In this version the only refactors should be splitting some chunks of the imaging pipeline flow into their own functions to be re-used by outlier_detection_tso. I think I fixed all the other issues @braingram brought up too and I'm going to resolve those comments now.

braingram · 2024-05-16T20:31:54Z

Thanks! Please do consider all of my previous comments addressed. The code changes look good to me and feel free to ping me when the regtests finish if a review would be helpful.

emolter · 2024-05-17T13:10:58Z

All the regression test failures seem to be unrelated. This is ready for your review @hbushouse.

You may wonder why there aren't any expected regtest failures for such a change, which should affect all data processed through calwebb_tso3. The reason is that there are no regtest datasets with >25 integrations (the default rolling window), which means that as written the code will revert to using a simple median.

Another note: I did check that the unit test I wrote fails for simple median but succeeds for rolling-median. I think the fake test data are therefore similar to the real test cases where this behavior was seen.

perrygreenfield · 2024-05-21T20:46:25Z

I think that all references to the term "drizzle" in outlier_detection_tso.py should be removed since there is no drizzling involved. I realize it makes it easier to reuse code from the original source code, but it is confusing to see the odd references. The methods and functions within this file shouldn't use the term. As for the use of the build_driz_weight function from resample_utils.py, that's unfortunate (I don't think it needed that name in that file either) but you can change the import to rename it to simply build_weight

jwst/outlier_detection/outlier_detection_tso.py

perrygreenfield · 2024-05-23T18:41:22Z

So in looking at things, it seems that this aspect should be able to be handled by your PR entirely. Namely, that you change calwebb_tso3.py to simply supply a cube model to the outlier_detection step and make the necessary changes to the code to deal with that. It should simplify the outlier_detection_tso.py code. What I'm not entirely sure about is the outlier_detection.py code. Superficially it seems that a small change to the logic should permit as an argument a ModelCube instance. But I'm not sure if there are implied association-related attributes that must be dealt with in the rest of the step, but looking at the code, it doesn't seem like it is needed by anything, but I may be missing something. Brett can correct me if I'm wrong.
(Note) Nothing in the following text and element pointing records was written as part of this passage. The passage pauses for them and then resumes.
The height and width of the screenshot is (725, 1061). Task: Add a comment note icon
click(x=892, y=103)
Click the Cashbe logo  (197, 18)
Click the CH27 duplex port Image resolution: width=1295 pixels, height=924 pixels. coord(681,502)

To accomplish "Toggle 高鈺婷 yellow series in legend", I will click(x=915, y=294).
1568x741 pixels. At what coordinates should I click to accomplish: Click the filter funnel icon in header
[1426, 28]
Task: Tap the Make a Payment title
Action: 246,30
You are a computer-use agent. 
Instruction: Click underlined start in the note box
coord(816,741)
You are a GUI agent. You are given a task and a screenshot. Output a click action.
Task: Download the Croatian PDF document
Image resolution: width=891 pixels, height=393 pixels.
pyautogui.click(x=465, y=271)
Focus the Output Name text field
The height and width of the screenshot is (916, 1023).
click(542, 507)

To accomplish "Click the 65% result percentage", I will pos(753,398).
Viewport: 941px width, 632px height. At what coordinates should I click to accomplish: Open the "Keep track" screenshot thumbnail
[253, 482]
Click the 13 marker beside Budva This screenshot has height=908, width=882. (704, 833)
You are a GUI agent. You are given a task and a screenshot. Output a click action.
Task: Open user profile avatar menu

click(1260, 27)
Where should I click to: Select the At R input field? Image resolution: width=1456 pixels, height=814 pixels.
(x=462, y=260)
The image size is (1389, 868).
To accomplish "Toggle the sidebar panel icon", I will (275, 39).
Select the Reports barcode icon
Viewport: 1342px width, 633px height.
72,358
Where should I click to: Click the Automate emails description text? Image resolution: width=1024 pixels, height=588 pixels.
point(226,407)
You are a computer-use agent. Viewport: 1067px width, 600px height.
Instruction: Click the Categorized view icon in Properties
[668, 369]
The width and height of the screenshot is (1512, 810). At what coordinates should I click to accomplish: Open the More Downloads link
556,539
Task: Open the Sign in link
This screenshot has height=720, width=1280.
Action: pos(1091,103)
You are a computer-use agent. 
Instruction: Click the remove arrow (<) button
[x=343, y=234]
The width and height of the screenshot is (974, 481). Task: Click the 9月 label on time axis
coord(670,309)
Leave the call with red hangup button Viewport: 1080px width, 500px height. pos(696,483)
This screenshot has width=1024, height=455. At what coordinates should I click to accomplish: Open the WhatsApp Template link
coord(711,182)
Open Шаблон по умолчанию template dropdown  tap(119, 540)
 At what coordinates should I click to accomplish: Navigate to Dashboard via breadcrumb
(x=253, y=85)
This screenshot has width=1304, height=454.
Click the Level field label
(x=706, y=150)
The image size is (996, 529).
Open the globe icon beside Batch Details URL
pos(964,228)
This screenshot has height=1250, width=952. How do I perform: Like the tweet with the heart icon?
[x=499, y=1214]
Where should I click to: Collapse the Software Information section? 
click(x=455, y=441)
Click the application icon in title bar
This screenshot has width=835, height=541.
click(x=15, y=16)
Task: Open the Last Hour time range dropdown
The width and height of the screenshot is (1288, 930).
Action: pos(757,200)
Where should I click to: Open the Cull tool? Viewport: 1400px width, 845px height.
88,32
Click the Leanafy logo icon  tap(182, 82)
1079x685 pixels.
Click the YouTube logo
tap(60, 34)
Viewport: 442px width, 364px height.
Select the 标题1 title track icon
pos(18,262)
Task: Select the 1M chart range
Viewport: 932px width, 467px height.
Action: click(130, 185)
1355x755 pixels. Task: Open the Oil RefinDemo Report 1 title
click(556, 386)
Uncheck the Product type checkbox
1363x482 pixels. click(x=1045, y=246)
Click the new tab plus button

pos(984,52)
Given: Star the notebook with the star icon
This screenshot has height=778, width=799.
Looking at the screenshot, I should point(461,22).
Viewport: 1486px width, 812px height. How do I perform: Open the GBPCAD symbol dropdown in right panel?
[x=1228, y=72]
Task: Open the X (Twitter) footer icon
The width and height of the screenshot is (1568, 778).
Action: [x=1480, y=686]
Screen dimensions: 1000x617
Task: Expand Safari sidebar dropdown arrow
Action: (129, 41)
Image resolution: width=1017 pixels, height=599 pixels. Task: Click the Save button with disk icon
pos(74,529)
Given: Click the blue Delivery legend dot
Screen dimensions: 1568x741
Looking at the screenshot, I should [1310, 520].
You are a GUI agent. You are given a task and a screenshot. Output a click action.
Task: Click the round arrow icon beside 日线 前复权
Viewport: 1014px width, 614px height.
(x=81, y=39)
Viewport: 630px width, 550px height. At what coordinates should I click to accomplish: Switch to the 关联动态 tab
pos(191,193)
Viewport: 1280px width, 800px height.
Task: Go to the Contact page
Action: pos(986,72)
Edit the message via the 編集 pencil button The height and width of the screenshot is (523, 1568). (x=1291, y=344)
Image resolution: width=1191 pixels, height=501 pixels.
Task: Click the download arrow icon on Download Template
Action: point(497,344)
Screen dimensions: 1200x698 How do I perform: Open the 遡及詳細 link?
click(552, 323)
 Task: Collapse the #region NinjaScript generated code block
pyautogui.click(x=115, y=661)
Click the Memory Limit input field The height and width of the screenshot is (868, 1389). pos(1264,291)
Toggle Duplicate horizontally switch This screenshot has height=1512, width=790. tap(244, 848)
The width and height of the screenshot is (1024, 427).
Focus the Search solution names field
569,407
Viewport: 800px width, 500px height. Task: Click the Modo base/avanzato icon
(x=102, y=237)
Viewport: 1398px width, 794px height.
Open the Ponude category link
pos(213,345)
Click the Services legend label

emolter · 2024-05-23T19:59:54Z

So in looking at things, it seems that this aspect should be able to be handled by your PR entirely. Namely, that you change calwebb_tso3.py to simply supply a cube model to the outlier_detection step and make the necessary changes to the code to deal with that. It should simplify the outlier_detection_tso.py code. What I'm not entirely sure about is the outlier_detection.py code. Superficially it seems that a small change to the logic should permit as an argument a ModelCube instance. But I'm not sure if there are implied association-related attributes that must be dealt with in the rest of the step, but looking at the code, it doesn't seem like it is needed by anything, but I may be missing something. Brett can correct me if I'm wrong.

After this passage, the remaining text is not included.